What you have to do |
Which lines in the listing below contain the word "icon"? Pick out each of those lines and copy it in full.

# Entries supplied start

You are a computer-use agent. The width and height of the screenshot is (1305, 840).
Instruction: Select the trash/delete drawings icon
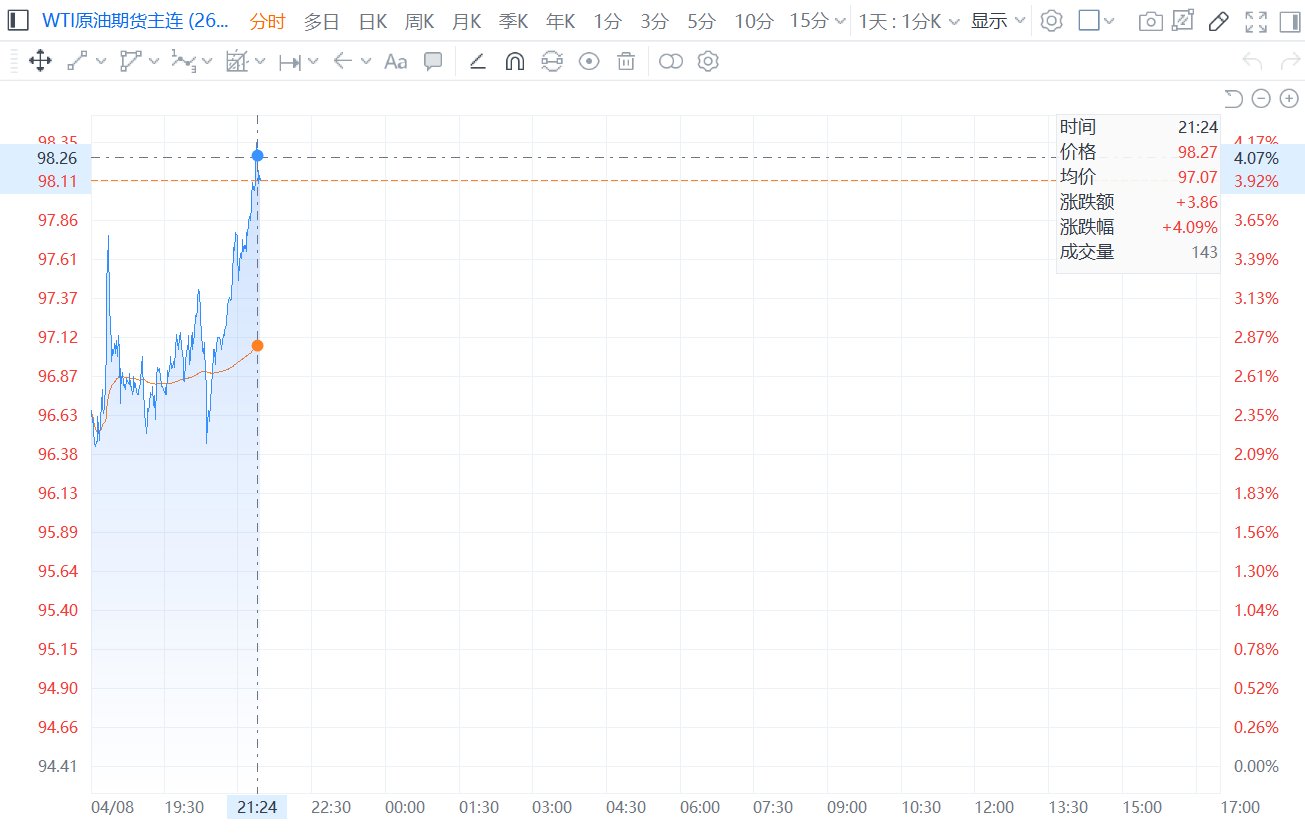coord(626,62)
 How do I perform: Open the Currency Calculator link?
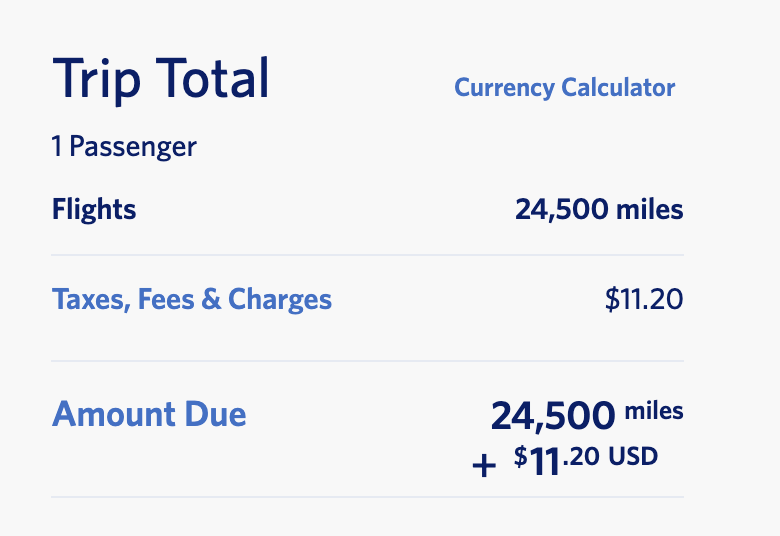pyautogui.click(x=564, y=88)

# Entries supplied end
# Entries supplied start

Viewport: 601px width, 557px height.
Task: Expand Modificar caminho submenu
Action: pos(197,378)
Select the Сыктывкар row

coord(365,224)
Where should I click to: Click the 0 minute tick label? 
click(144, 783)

# Entries supplied end
# Entries supplied start

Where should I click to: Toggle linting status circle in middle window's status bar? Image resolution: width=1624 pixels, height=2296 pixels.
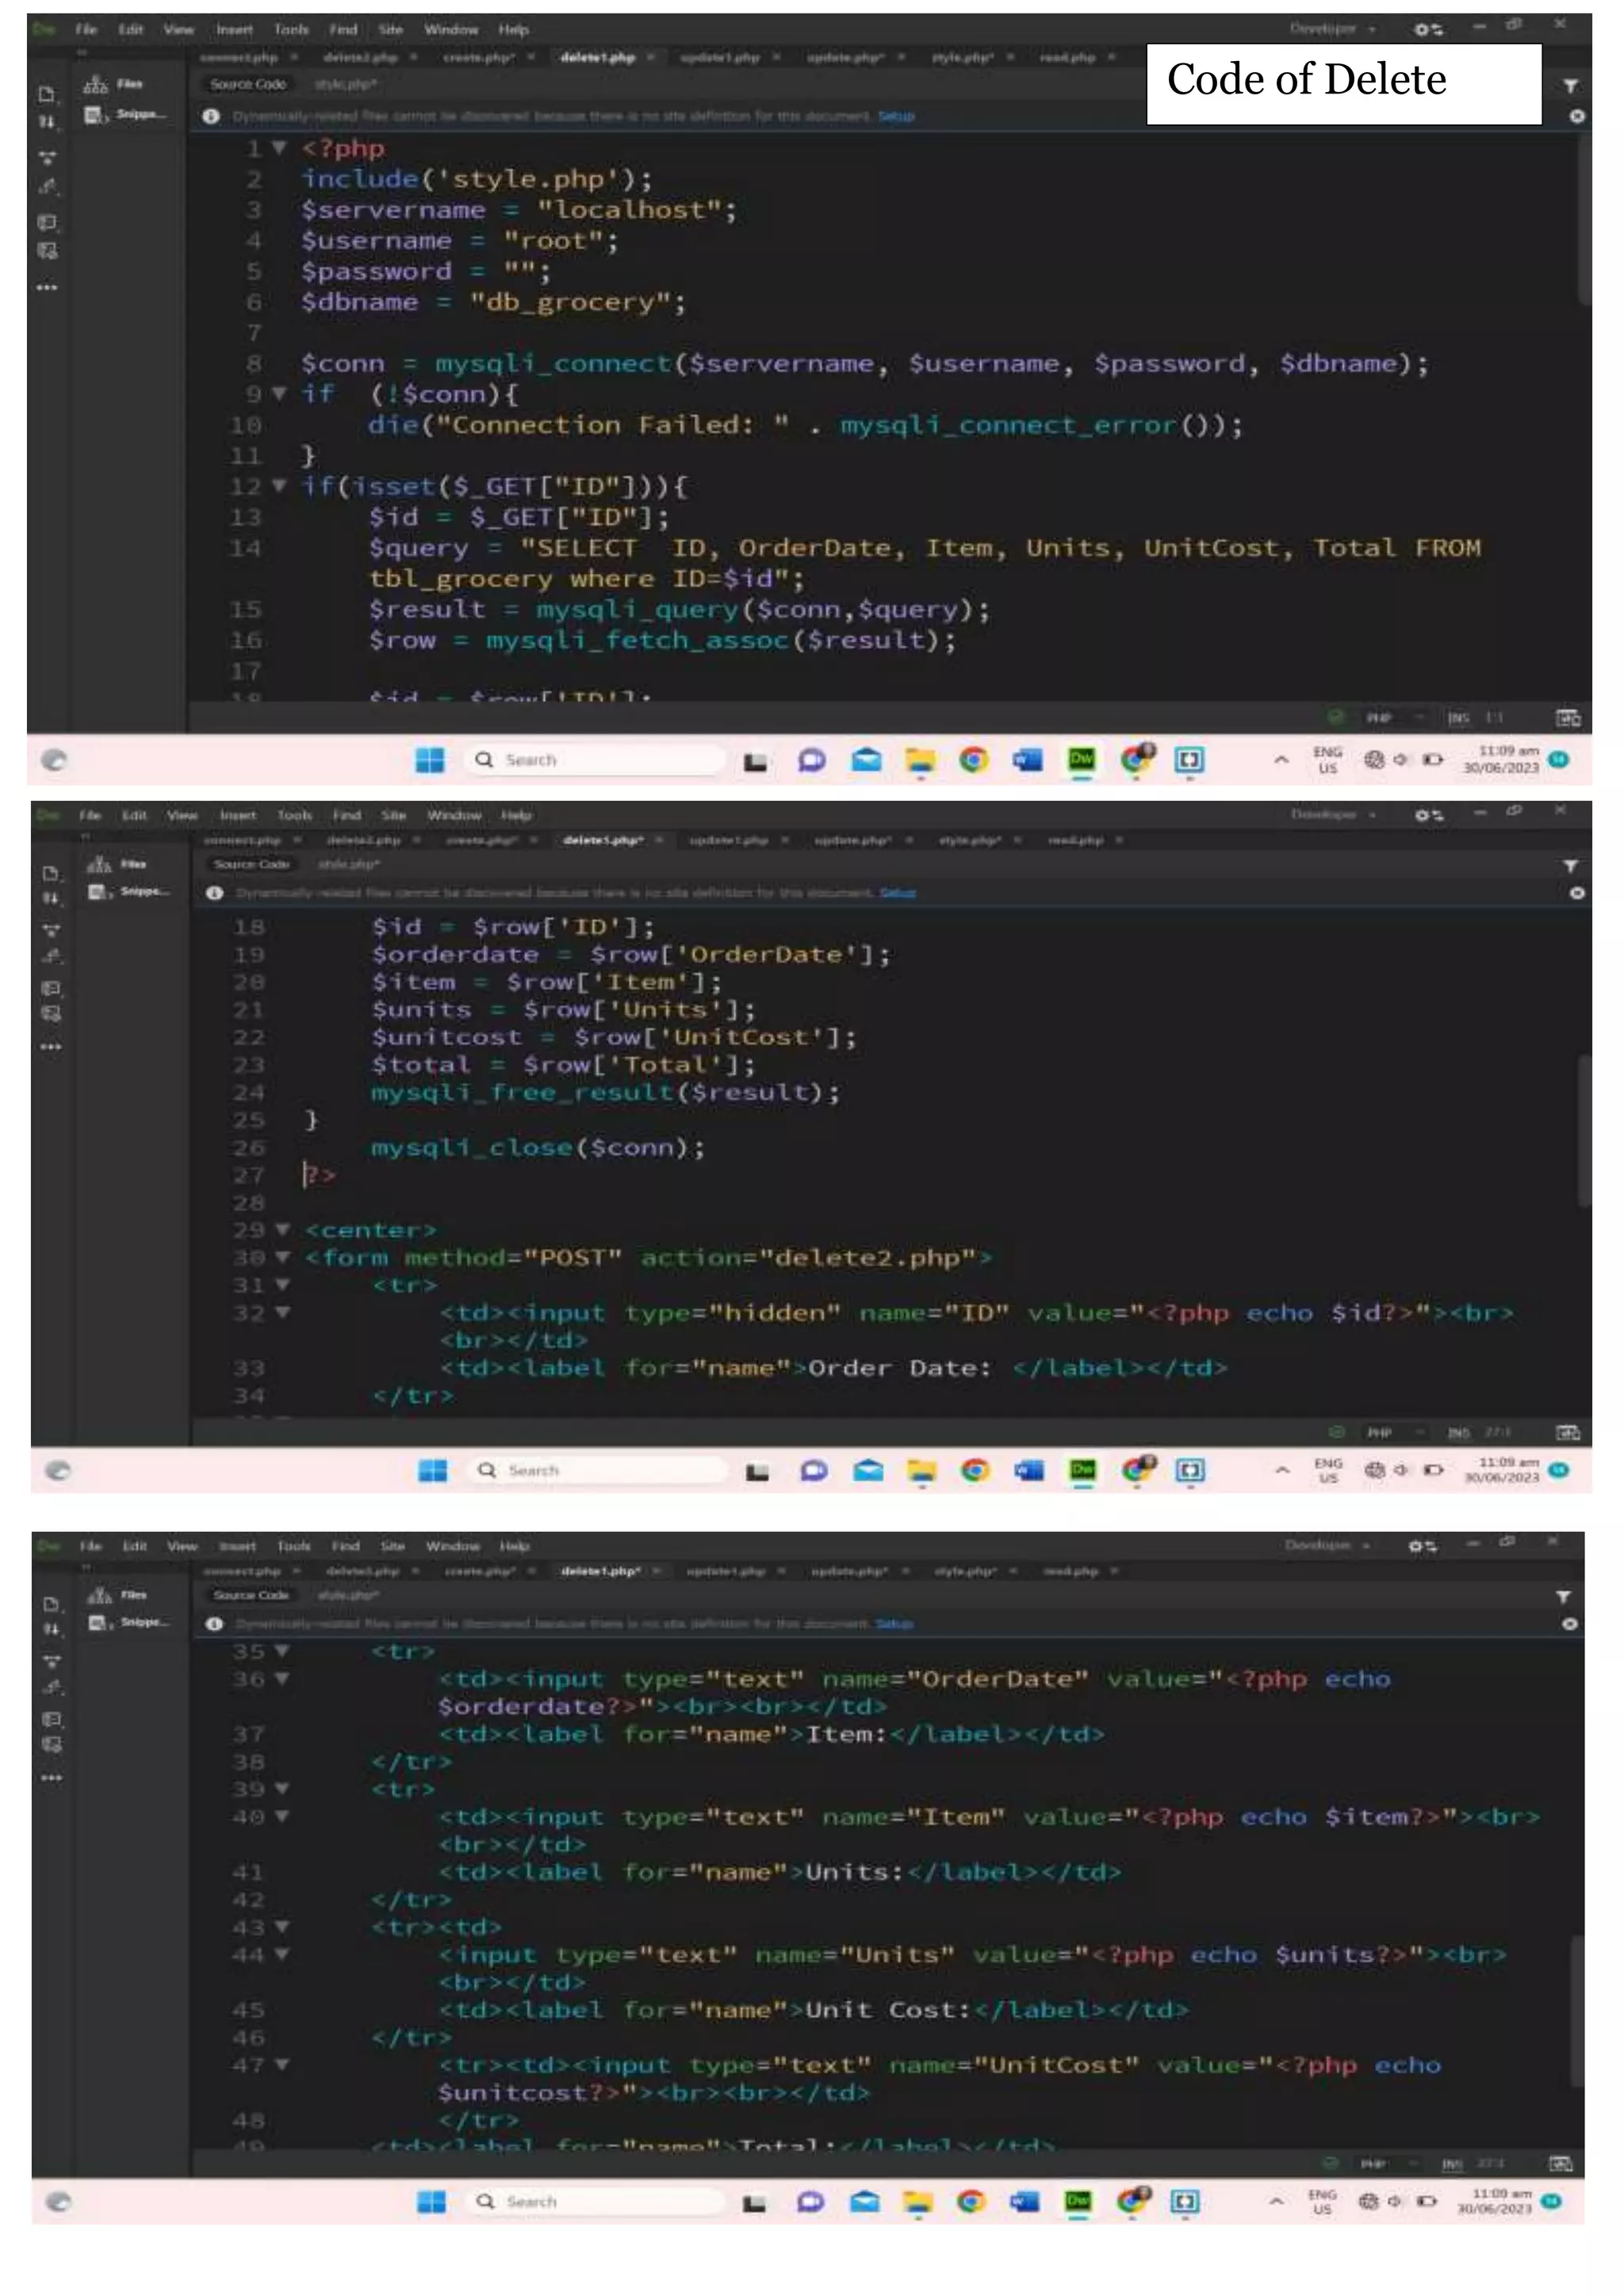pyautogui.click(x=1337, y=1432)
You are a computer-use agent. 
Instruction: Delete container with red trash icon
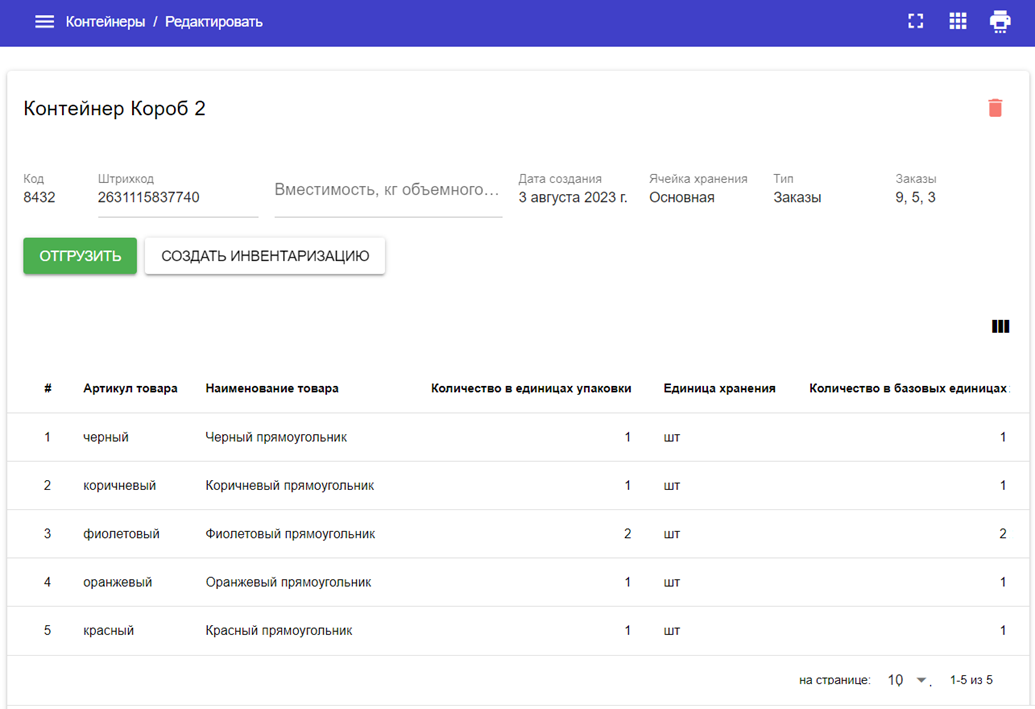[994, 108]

# Entries supplied end

Result |
Instruction: Select the trash/delete drawings icon
Instruction: Delete container with red trash icon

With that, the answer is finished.